+++ EXTRACT TO READ
Colonialism and higher education in South Africa

The history of higher education in South Africa is intrinsically linked to its colonial heritage. Subsequently, the initial institution of universities is regarded by some as a mere extension of the colonial project that viewed universities as the ‘local representatives of universal knowledge’ (Heleta 2016:2–8) – embodying a form of ‘epistemic violence’ since their inception. Throughout South African history this epistemic one-sidedness was engrained at all levels of education and reached its climax during the apartheid era. At the inception of the apartheid era legislation was passed that led to acts that even governed primary schooling, such as the Bantu Education Act of 1953, which was primarily aimed at the segregation of ethnic groups, but also led to a segregation of curricula that resulted to inequality in terms of content and quality. Although these curricula were Western orientated, apartheid tuition now also meant that black children would receive a lesser education ‘not … worthy of the name’ (Saayman 2007:88). Whilst the transformation to a new democracy eradicated these draconic acts of social and educative engineering, the primacy of Western epistemologies in higher education endures. It is this claim that led to the orchestrated and deliberate onset of the decolonisation campaign in higher education that literally lit up university campuses across South Africa since 2015. The so-called ‘#must-fall’ movement initially arose with an aim to dismantle the enduring ‘domination by white, male, Western, capitalist, heterosexual, European worldviews in higher education’ (Heleta 2016:1–8). As the ‘#must-fall’ movement since evolved, it seems that many issues regarding student agency were added to the original decolonising agenda, such as the inclusion of free food and lodging. What, however, became clear is that higher education in South Africa finds itself at an intersection where academics need to take personal inventory of their epistemic orientation and need to embark on an academic path that is mindful of the needs and true challenges of the real current context.

Colonialism and practical theology in South Africa

As I chose to present a reflective account on the theme at hand, I also offer a few observations on colonialism and practical theology in South Africa as I experienced it during my theological training and academic career.
++++++
PROBLEM REQUIREMENTS: Extend the essay on colonialism and higher education in South Africa by writing what comes after its last sentence.
+++ STORED RECORDS
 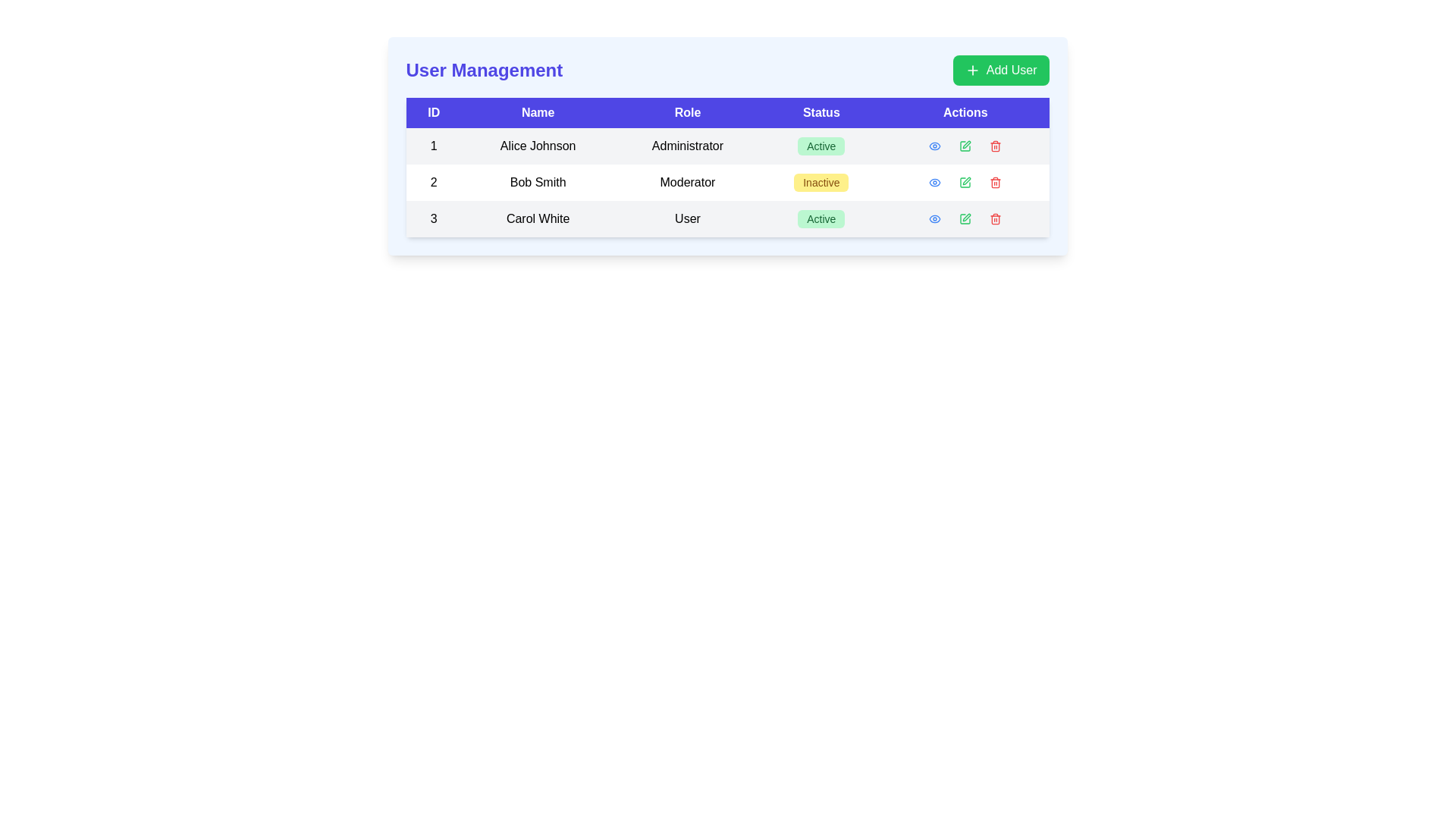 What do you see at coordinates (965, 146) in the screenshot?
I see `the green pencil icon in the 'Actions' column` at bounding box center [965, 146].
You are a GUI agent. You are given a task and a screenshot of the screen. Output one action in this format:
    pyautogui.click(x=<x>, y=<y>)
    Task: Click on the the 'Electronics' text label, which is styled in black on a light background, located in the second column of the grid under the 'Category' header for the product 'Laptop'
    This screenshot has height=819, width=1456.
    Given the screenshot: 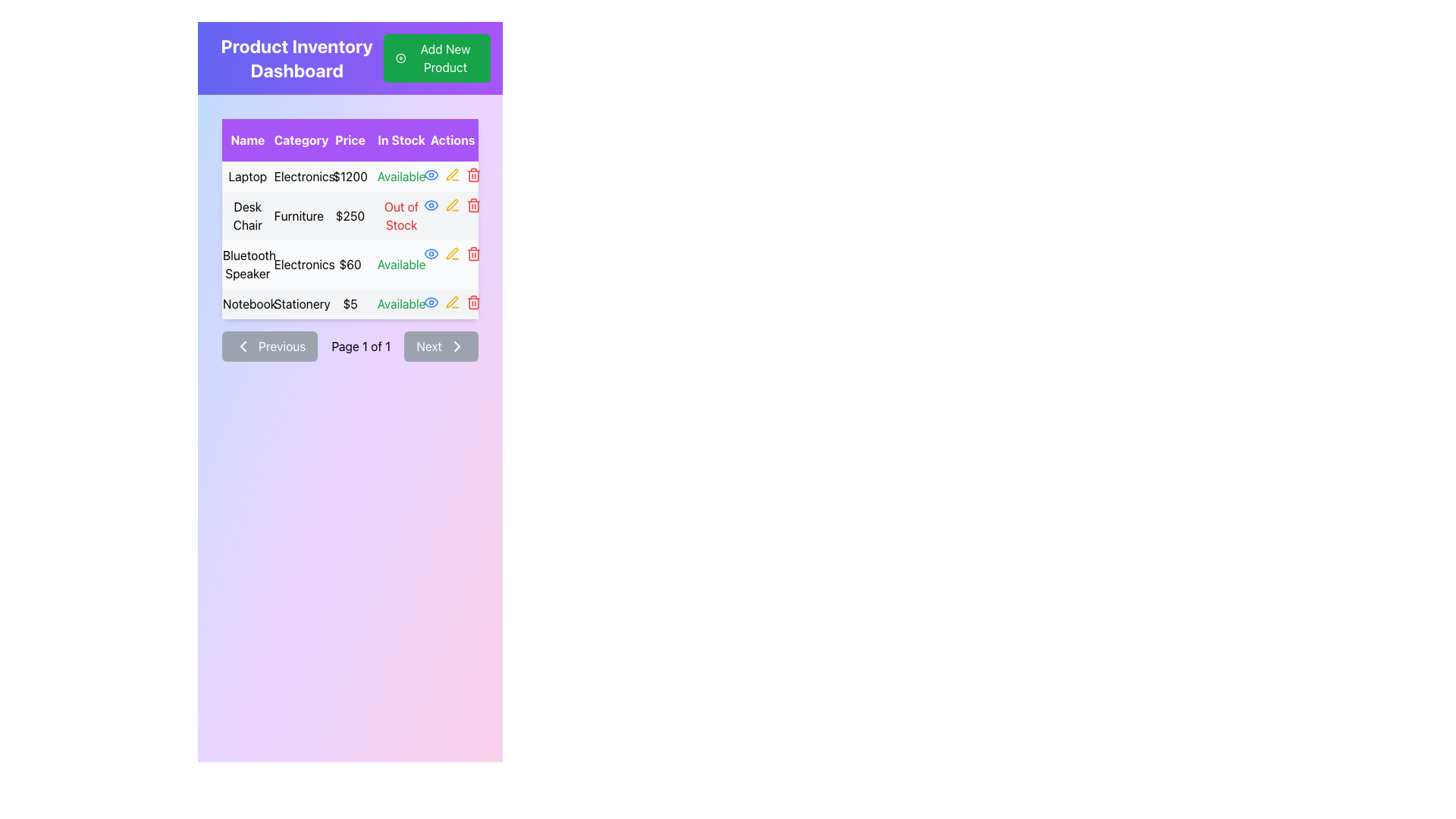 What is the action you would take?
    pyautogui.click(x=299, y=175)
    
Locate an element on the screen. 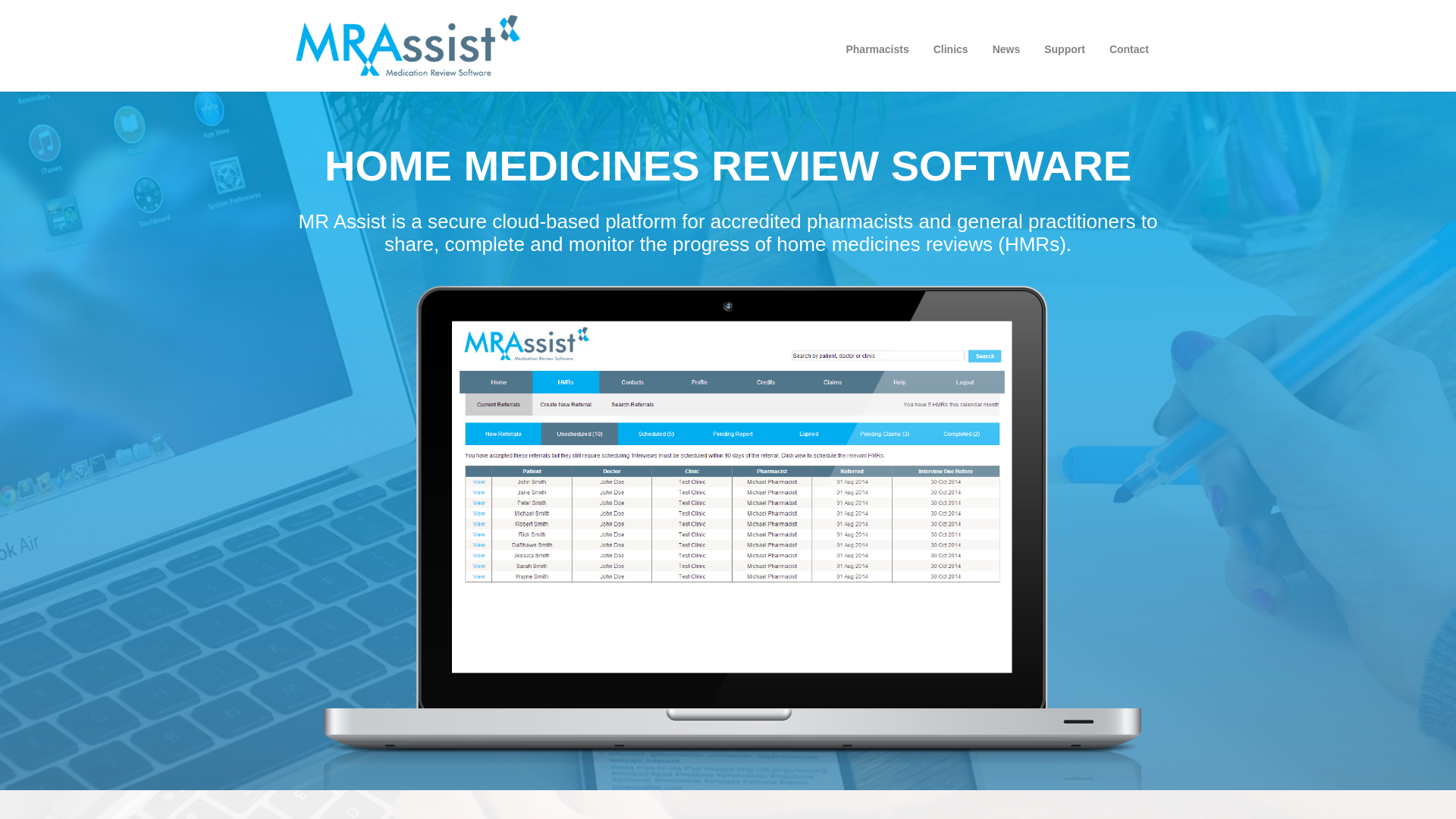 Image resolution: width=1456 pixels, height=819 pixels. 'News' is located at coordinates (1006, 49).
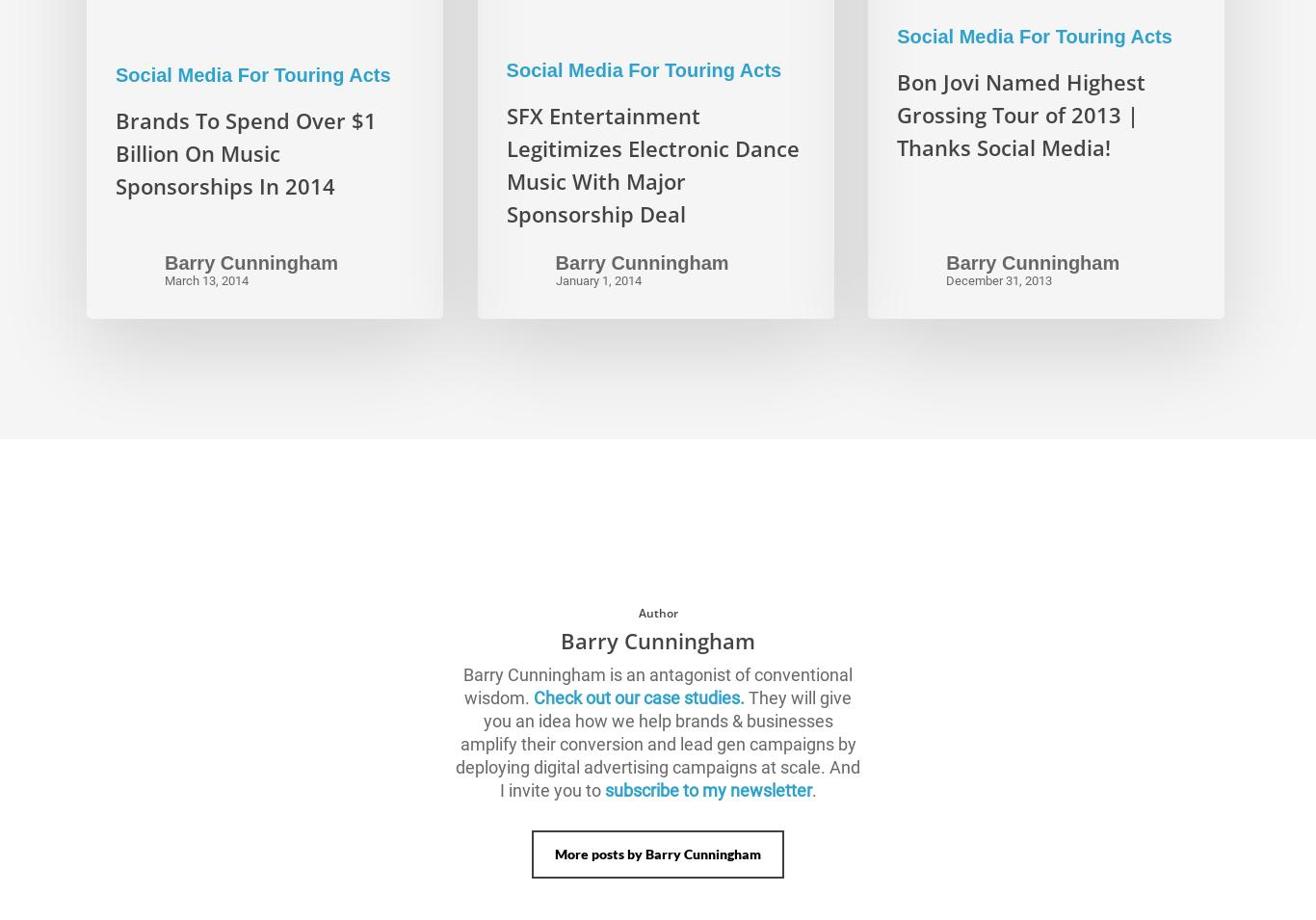 The width and height of the screenshot is (1316, 920). Describe the element at coordinates (658, 742) in the screenshot. I see `'They will give you an idea how we help brands & businesses amplify their conversion and lead gen campaigns by deploying digital advertising campaigns at scale.

And I invite you to'` at that location.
++++++
WRITTEN RESPONSE:
I received my initial theological training from 1986 to 1991 at two different public universities during the apartheid era. I have completed a Baccalaureus Artium (BA) with Theology majors at the then University of Port Elizabeth, currently the Nelson Mandela Metropolitan University. This was followed by a Baccalaureus Theologiae (BTh) degree at the then University of the Orange Free State, now the University of the Free State, as this was the minimum requirement for ordination as minister in the Dutch Reformed Church (DRC) at the time. It is important, for the sake of an international audience, to note that the DRC was historically regarded as a main stream South African Church of the Reformed tradition and also the denomination associated with and theologically affirming the apartheid government’s policy of racial segregation. Such was the mutual affinity between the National Party Government of the time and the DRC that the DRC was anecdotally known in some circles as the ‘National Party in prayer’.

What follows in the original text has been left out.